Trésors médiévaux du Victoria and Albert Museum
Collection Al Thani
30 juin – 22 octobre 2023
www.thealthanicollection.com
🇫🇷

Présentation
par Thomas Ménard
Président de l’association « Les Amis du Patrimoine Européen »
Partout, à Londres et ailleurs, au Royaume-Uni, des devises peuvent être lues sur des édifices, des ornements, des uniformes, des vitrines, des documents officiels. La plupart sont écrites dans des langues étrangères. Certaines sont en latin, comme celle de la Maison militaire du souverain (Septem juncta in uno) ou celle du duc de Wellington (Virtutis Fortuna Comes). Une autre, assez étonnante, est en allemand : c’est le Ich Dien du prince de Galles. Mais les plus célèbres sont en français. Qui n’a jamais entendu parler de la devise de la monarchie britannique, « Dieu et mon droit », et celle de l’ordre de la Jarretière, « Honi soit qui mal y pense » ? Ces quelques mots en français évoquent un temps à jamais révolu, le Moyen Âge, quand les Anglais parlaient français.
« Trésors médiévaux du Victoria and Albert Museum. Quand les Anglais parlaient français » est la quatrième exposition temporaire organisée par la Collection Al Thani à l’Hôtel de la Marine et la première d’une série de trois consacrées aux collections du Victoria and Albert Museum de Londres, l’un des plus grands musées d’art décoratifs du monde. Signalons que la deuxième de cette série, consacrée à la Renaissance, sera présentée à l’hiver 2023-2024.

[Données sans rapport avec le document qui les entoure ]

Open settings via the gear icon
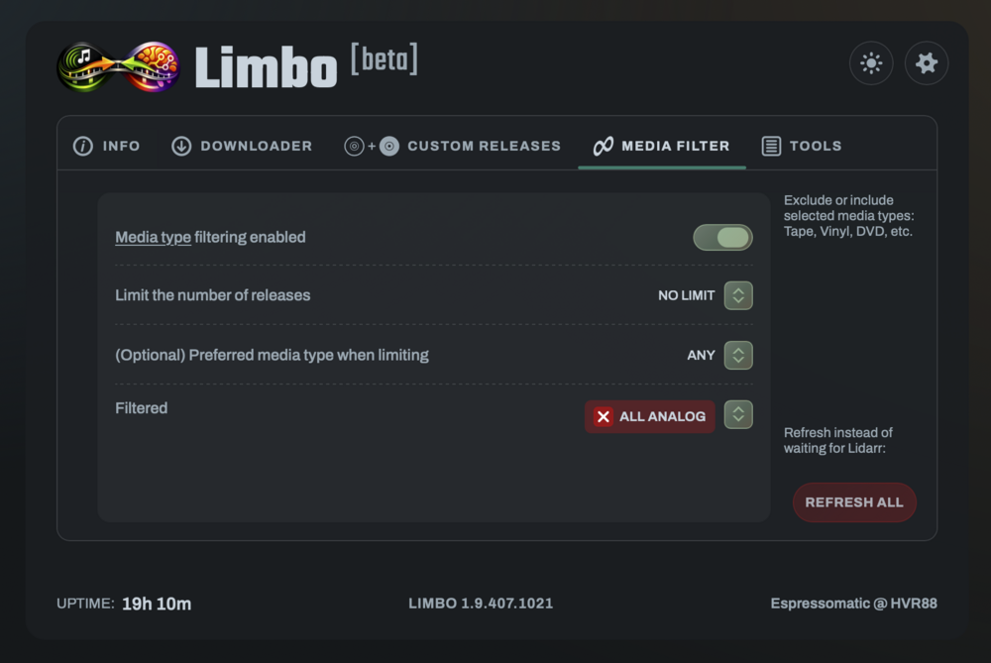991x663 pixels. 927,63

Pourquoi cette collaboration avec le fameux V&A ? Comme l’explique Amin Jaffer dans l’entretien exclusif qu’il a accordé aux Amis du Patrimoine européen, les liens entre la Collection Al Thani et le musée londonien sont nombreux. D’ailleurs, le directeur de la Collection a lui-même débuté sa carrière au Victoria and Albert Museum. Le musée de South Kensington (le quartier français de la capitale britannique) renferme également l’une des plus importantes collections d’art médiéval du monde. James Robinson, directeur du département des arts décoratifs et de la sculpture au V&A et commissaire de l’exposition, évoque pêle-mêle « des sculptures, des pièces d’orfèvrerie, des manuscrits enluminés, des textiles, des ivoires et de la joaillerie, allant de la période romane à l’époque gothique ». Soixante-dix de ces trésors ont été sélectionnés pour l’exposition de la Collection Al Thani.
Son ambition : démontrer que l’Angleterre, loin d’être un royaume reculé et isolé sur son île, était au cœur des échanges culturels et artistiques européens, tout au long du Moyen Âge, malgré les guerres successives et parfois grâce à elles.

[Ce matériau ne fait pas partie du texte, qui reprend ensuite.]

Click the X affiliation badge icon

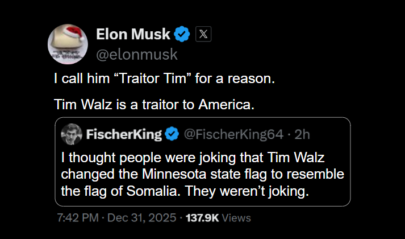tap(203, 34)
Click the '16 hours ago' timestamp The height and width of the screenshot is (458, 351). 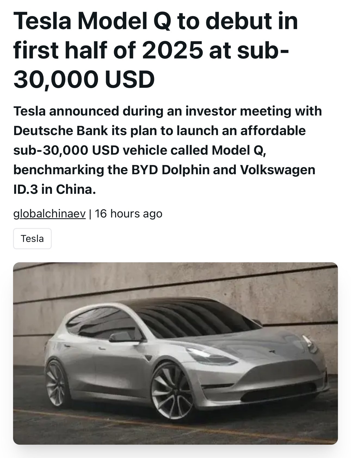pos(129,214)
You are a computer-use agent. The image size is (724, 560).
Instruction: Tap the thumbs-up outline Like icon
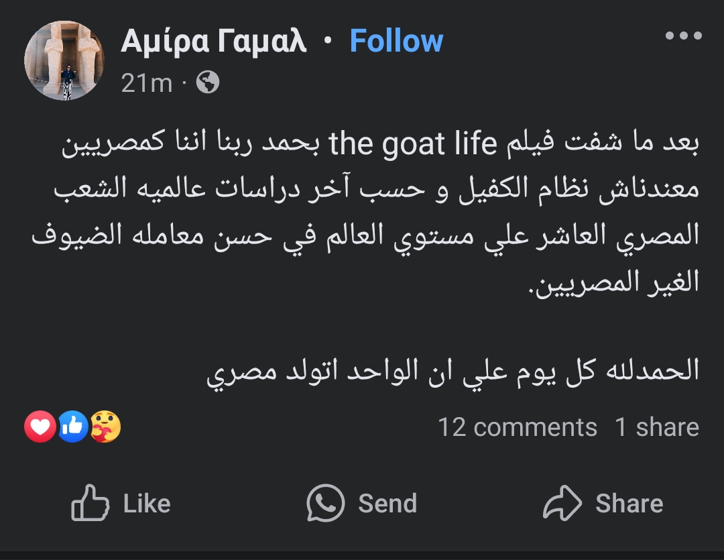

Si les Anglais parlaient français, c’est d’abord parce qu’un Français, ou plutôt un Normand, partit à la conquête du royaume d’Angleterre. Notre entretien avec Antoine Verney, conservateur de la Tapisserie de Bayeux, rappelle le contexte de cette année 1066, lorsque Guillaume le Bâtard, duc de Normandie, devint Guillaume le Conquérant, roi d’Angleterre. L’ancienne noblesse saxonne fut soumise, voire détruite, et remplacée par une aristocratie normande, donc francophone. D’immenses domaines furent confiés à ceux qui avaient combattu aux côtés de Guillaume à la bataille de Hastings. Des Normands furent placés à la tête des évêchés et des monastères. Tous les dignitaires du royaume étaient désormais originaires de ce côté-ci de la Manche. L’élite anglaise parlait désormais le français.

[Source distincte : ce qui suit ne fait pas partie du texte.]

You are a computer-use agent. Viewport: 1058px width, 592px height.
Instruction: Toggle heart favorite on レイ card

Cette francophonie de la Cour perdura à travers les siècles, tout simplement parce que les souverains anglais continuaient à regarder du côté du Continent. Les successeurs de Guillaume le Conquérant conservèrent le duché de Normandie jusqu’en 1204. D’ailleurs, le roi Charles III est toujours, en titre, duc de Normandie, et sa mère, la reine Élisabeth, a régné sur les îles de Jersey, Guernesey et dépendances, en tant que duc de Normandie, pendant plus de sept décennies. Mais les rois d’Angleterre voyaient bien plus loin que la Normandie. Mathilde, petite-fille du Conquérant, apporta d’immenses territoires en France à son fils, Henri II, par son mariage avec Geoffroy V Plantagenêt, comte d’Anjou, du Maine et de Touraine. Henri II ira plus loin en épousant Aliénor, héritière du duc d’Aquitaine. Leurs fils, Richard Cœur-de-Lion, gouvernait plus de la moitié du royaume de France, à défaut d’y régner. Il n’était que le vassal du roi de France.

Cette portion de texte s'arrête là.